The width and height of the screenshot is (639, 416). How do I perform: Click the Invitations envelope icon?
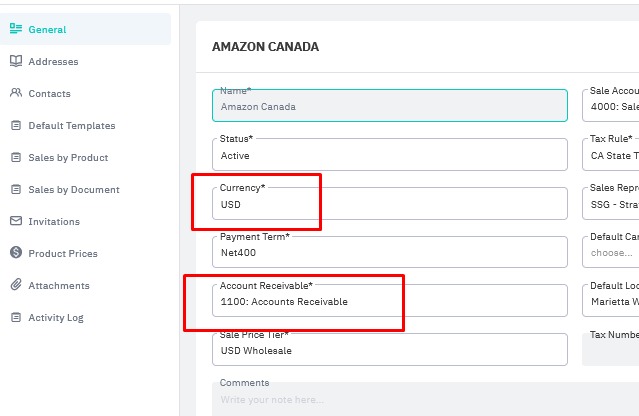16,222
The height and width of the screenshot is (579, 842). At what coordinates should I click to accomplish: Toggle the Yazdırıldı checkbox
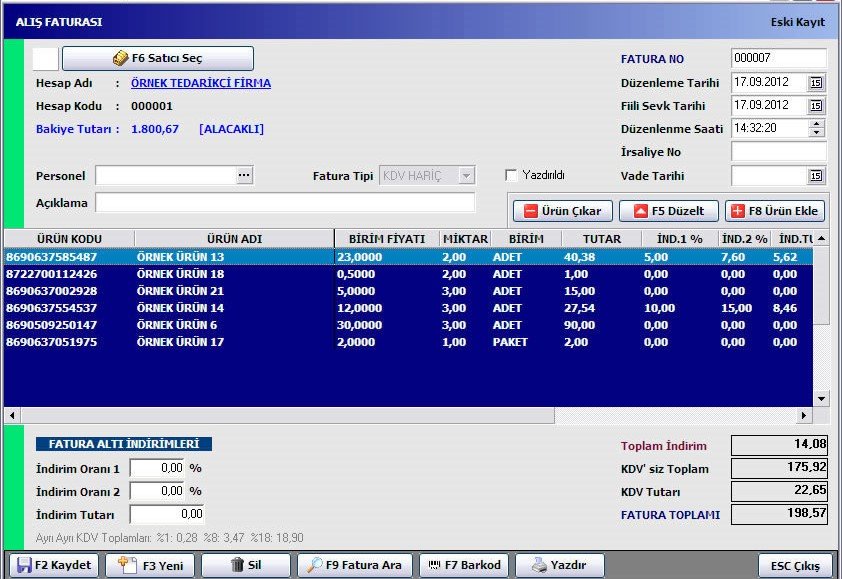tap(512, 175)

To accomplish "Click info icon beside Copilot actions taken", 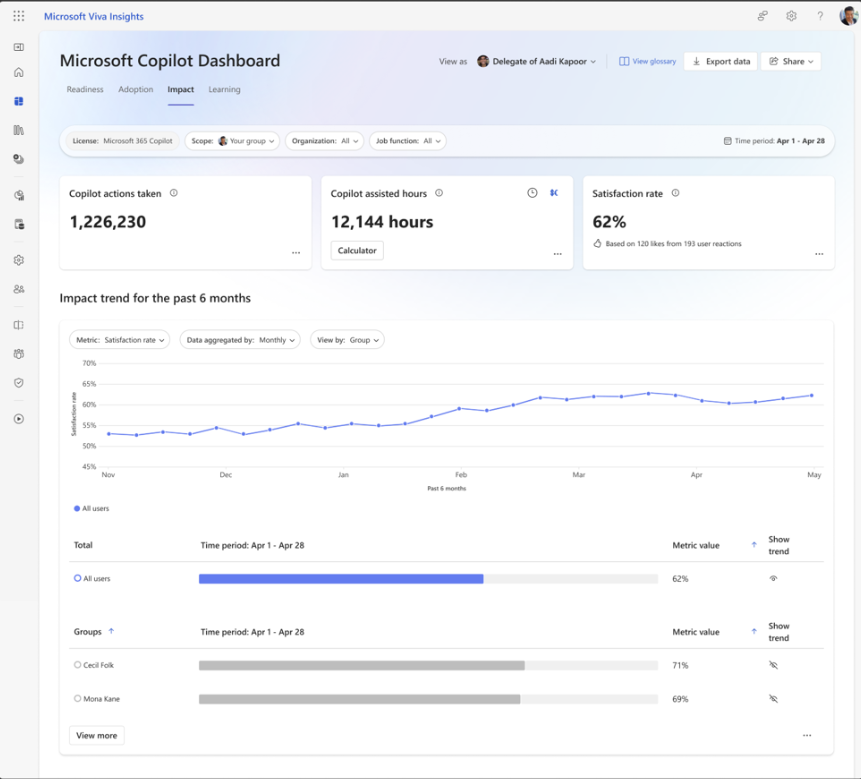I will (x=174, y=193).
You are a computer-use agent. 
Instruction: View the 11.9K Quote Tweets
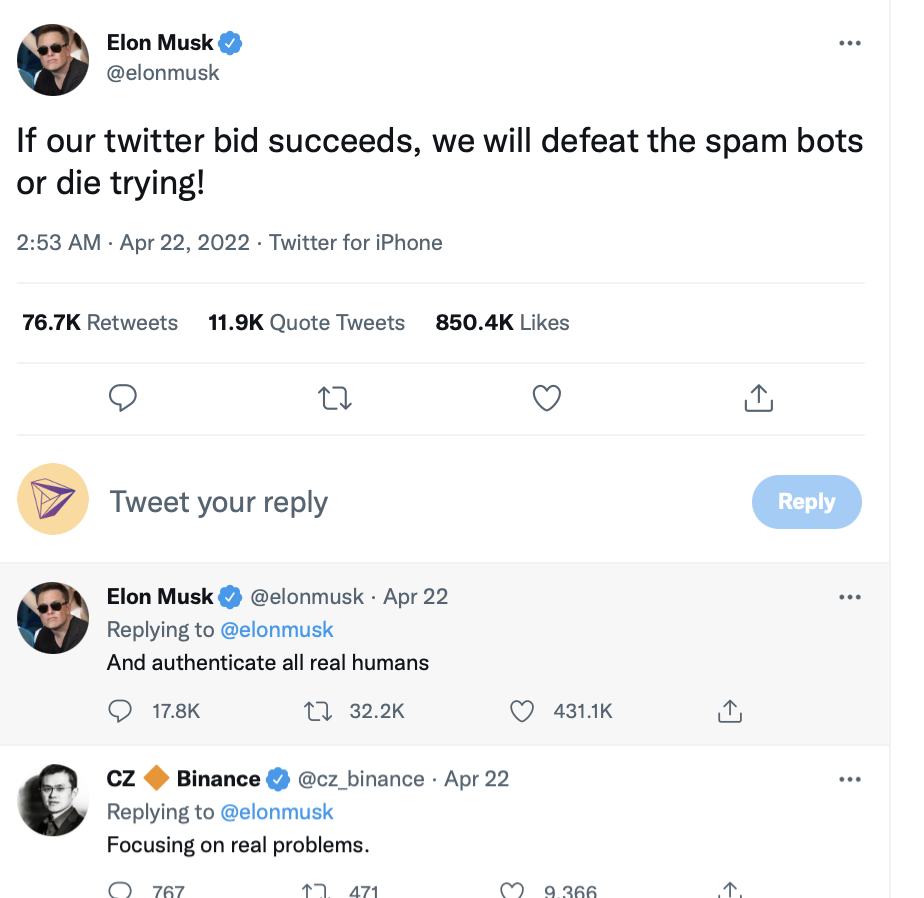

### INSTRUCTIONS TO FOLLOW
Rescale everything from the start of the records down to the line containing "tap(512, 175)", inclusive. Reproduce each of those lines in full, but multiply every click coordinate by 1.4 and round it to a whole number, with halves rounded up. Leave the screen dimensions and all other text unchanged, and omit the pictures.

### EXERCISE OUTPUT
The width and height of the screenshot is (639, 416). How do I perform: Click the Invitations envelope icon?
22,311
The height and width of the screenshot is (579, 842). At what coordinates should I click to accomplish: Toggle the Yazdırıldı checkbox
tap(717, 245)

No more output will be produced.